I downloaded the geology and fault data from BGS into ArcMap in ArcGIS Desktop. The BGS layer file contains symbolized faults, dikes, surficial geology, and bedrock geology. I zoomed to one of my favorite places-Beachy Head, in East Sussex which, at 162 meters, is the highest chalk headland in England. I inserted a hyperlink to a photograph I took there during a Geographical Association conference, but I could have also linked to the national archive of geologic photographs in the BGS GeoScenic library. I added base imagery from ArcGIS Online and bookmarked the area so I could easily return to it. What is the geology of these famous cliffs? Selecting the Identify tool indicates that they are the White Chalk subgroup, from the Upper Cretaceous period, with a link for information about the parent unit, thickness, boundaries, book and article references, and much more.
Next, I examined a place I have always wanted to visit-the Giant's Causeway in Northern Ireland, an area covered by more than 40,000 interlocking hexagonal columns of basalt. Sure enough, in ArcMap, according to the bedrock geology, the rocks there are Paleogene mafic lava, or lava rich in magnesium and iron, and tuff, fine particles of volcanic ash that have been welded together into stone. This material is between 23 million and 65 million years old, from the first period of the Cenozoic era. According to the map, the lava and tuff are not overlaid with surficial deposits of unconsolidated sediment that glaciers brought and left there. The absence of this sediment, named quaternary till on the map, is a good thing for visitors of the Causeway because they can walk on and view the hexagonal columns rather than have to dig for them.
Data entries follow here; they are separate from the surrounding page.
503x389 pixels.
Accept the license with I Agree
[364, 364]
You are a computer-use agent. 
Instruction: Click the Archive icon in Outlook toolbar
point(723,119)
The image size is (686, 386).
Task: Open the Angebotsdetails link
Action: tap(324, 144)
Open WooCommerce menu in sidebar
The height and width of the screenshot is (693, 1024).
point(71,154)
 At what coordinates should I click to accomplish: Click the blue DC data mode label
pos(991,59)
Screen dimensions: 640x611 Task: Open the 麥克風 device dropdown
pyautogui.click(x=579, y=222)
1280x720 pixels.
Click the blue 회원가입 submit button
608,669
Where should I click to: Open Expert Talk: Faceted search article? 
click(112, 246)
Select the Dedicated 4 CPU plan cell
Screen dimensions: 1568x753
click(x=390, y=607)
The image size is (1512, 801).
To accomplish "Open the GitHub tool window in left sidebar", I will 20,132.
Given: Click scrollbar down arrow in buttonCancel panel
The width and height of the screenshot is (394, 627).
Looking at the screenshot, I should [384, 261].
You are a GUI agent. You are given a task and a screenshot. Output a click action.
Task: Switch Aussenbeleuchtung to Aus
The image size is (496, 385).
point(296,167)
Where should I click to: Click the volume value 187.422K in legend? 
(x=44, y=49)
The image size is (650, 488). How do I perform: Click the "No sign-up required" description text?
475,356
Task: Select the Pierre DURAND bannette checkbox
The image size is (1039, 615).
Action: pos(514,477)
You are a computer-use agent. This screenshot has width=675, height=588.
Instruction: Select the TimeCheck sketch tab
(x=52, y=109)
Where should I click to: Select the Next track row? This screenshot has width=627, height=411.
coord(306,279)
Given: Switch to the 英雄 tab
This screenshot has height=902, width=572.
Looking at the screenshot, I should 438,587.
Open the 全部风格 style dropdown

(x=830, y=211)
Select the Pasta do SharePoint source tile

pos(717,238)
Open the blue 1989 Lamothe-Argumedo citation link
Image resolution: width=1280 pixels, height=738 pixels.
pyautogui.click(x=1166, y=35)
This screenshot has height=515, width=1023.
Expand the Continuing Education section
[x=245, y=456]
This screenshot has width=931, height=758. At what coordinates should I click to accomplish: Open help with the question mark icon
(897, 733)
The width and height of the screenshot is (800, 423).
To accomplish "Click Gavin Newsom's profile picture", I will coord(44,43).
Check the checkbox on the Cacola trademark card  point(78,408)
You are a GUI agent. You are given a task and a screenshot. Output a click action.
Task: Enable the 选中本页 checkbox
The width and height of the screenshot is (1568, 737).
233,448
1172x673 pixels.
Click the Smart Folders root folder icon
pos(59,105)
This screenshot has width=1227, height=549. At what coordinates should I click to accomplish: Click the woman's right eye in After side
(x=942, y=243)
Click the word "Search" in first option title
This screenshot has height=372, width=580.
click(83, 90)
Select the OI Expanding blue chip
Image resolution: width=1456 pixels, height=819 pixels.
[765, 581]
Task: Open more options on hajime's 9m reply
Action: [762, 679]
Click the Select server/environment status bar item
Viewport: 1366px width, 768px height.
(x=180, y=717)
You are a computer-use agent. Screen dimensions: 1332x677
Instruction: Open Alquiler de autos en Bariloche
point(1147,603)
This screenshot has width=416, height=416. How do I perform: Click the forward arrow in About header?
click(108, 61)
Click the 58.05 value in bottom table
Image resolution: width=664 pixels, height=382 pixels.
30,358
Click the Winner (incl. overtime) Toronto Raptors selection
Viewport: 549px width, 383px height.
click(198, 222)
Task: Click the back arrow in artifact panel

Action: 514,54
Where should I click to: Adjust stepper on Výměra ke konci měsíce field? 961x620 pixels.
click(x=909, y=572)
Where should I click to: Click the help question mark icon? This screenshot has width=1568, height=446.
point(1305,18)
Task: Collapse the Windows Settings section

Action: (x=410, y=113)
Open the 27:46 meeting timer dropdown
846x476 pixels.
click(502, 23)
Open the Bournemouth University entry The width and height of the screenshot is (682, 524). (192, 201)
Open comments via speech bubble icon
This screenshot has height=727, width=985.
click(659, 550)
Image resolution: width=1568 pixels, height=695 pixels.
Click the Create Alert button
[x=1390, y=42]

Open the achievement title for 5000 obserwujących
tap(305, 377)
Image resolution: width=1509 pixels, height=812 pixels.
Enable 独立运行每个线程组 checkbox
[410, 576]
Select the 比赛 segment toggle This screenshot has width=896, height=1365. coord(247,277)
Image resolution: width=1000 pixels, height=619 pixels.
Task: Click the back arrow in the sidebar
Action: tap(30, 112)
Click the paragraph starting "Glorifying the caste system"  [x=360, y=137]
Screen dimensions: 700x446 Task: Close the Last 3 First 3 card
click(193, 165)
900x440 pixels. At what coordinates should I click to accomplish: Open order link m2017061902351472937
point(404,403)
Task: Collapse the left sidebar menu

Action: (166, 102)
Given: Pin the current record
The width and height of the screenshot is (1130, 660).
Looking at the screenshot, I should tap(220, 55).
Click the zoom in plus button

A new lesson in the ArcLessons library, Geologic Investigation of the UK with GIS, discusses how to use the online Web mapping tools, how to download the data, and how to use ArcMap and ArcGIS Explorer to analyze the patterns that are inherent in the data in 2D and 3D, respectively. The BGS OpenGeoscience resource provides maps, photographs, data, tools (including a "Make A Map" service), and scientific reports. I encourage you to investigate these new BGS resources and, like William Smith, you will be fascinated by what you find.